Mammoth Time Line
The history of mammoths begins in the distant past, but we are still learning new things about them to this day. Key moments in the development and discovery of these fascinating creatures:
55 million years ago: A group of mammals emerges in Africa and begins to develop trunks and tusks.
6 million B.C.: Mammoths and modern-day elephants diverge.
3 – 3.5 million B.C.: The first non-African species of mammoth, the southern mammoth, migrates into Europe.
1.8 million B.C.: The ancestral mammoth, M. meridionalis, crosses the Bering Strait from Asia and arrives in North America.
500,000 – 250,000 B.C.: The woolly mammoth crosses the Bering Strait from Asia into North America.
40,000 B.C.: The climate in Eurasia and North America becomes wetter and warmer. Forests expand to the north and compete with the low shrubs and grasses of the Pleistocene tundra, cutting mammoth habitats by almost 90 percent. Humans migrate into core mammoth habitats.

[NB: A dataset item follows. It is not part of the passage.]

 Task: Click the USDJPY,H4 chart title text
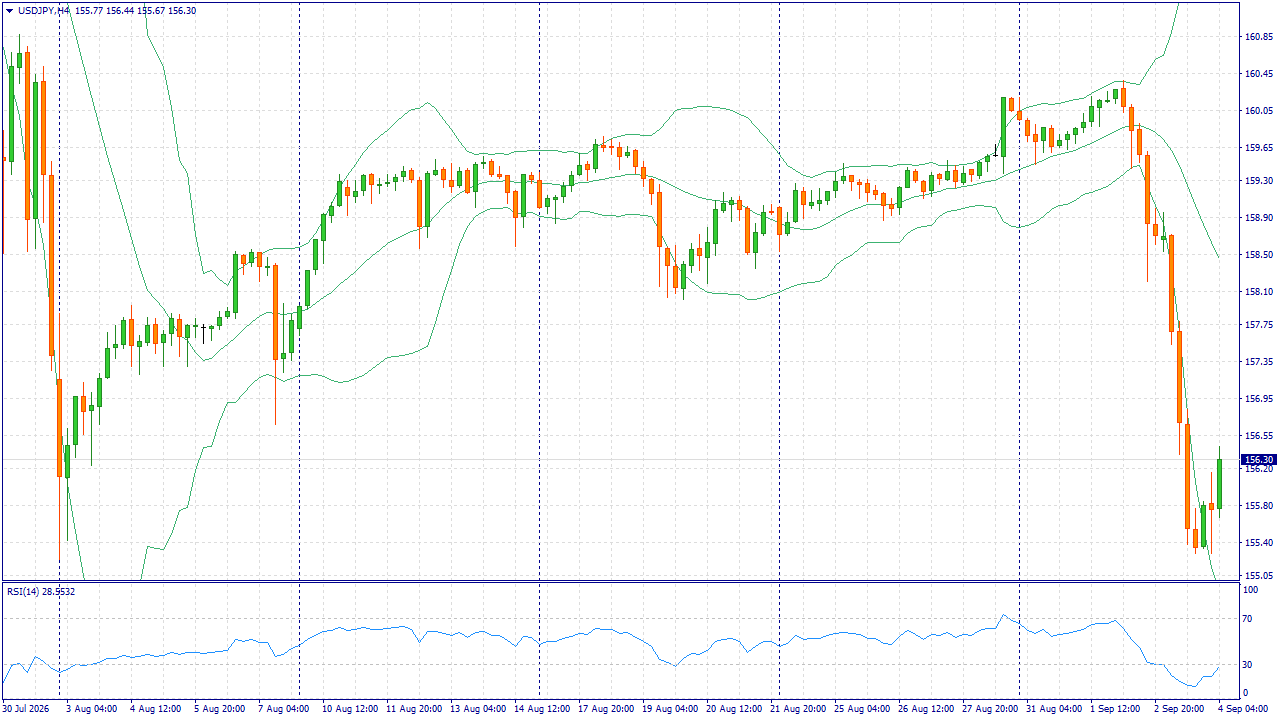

40,000 B.C.: A 1-month-old baby mammoth, later to be rediscovered and named “Lyuba,” dies somewhere on the Yamal Peninsula in Russia.

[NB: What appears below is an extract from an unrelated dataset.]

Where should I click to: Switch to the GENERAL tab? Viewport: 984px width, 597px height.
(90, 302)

10,000 B.C.: Larger mammoth species begin to decline.
4,000 – 1,700 B.C.: The last mammoths die.
A.D. 1799: The first largely intact frozen mammoth carcass is unearthed in Siberia.
May, A.D. 2007: Yuri Khudi discovers the preserved remains of a baby mammoth, “Lyuba,” on the banks of the Yuribei River on the Yamal Peninsula in Siberia, Russia.
November, A.D. 2008: Scientists sequence the woolly mammoth’s nuclear genome using a technique that could reveal the genomes of Neanderthals and early humans. This groundbreaking work may even help save some of today’s critically endangered species. While some scientists believe that sequencing the woolly mammoth genome may make resurrecting these ice age animals a possibility, others argue that there are far too many obstacles for this to be achieved.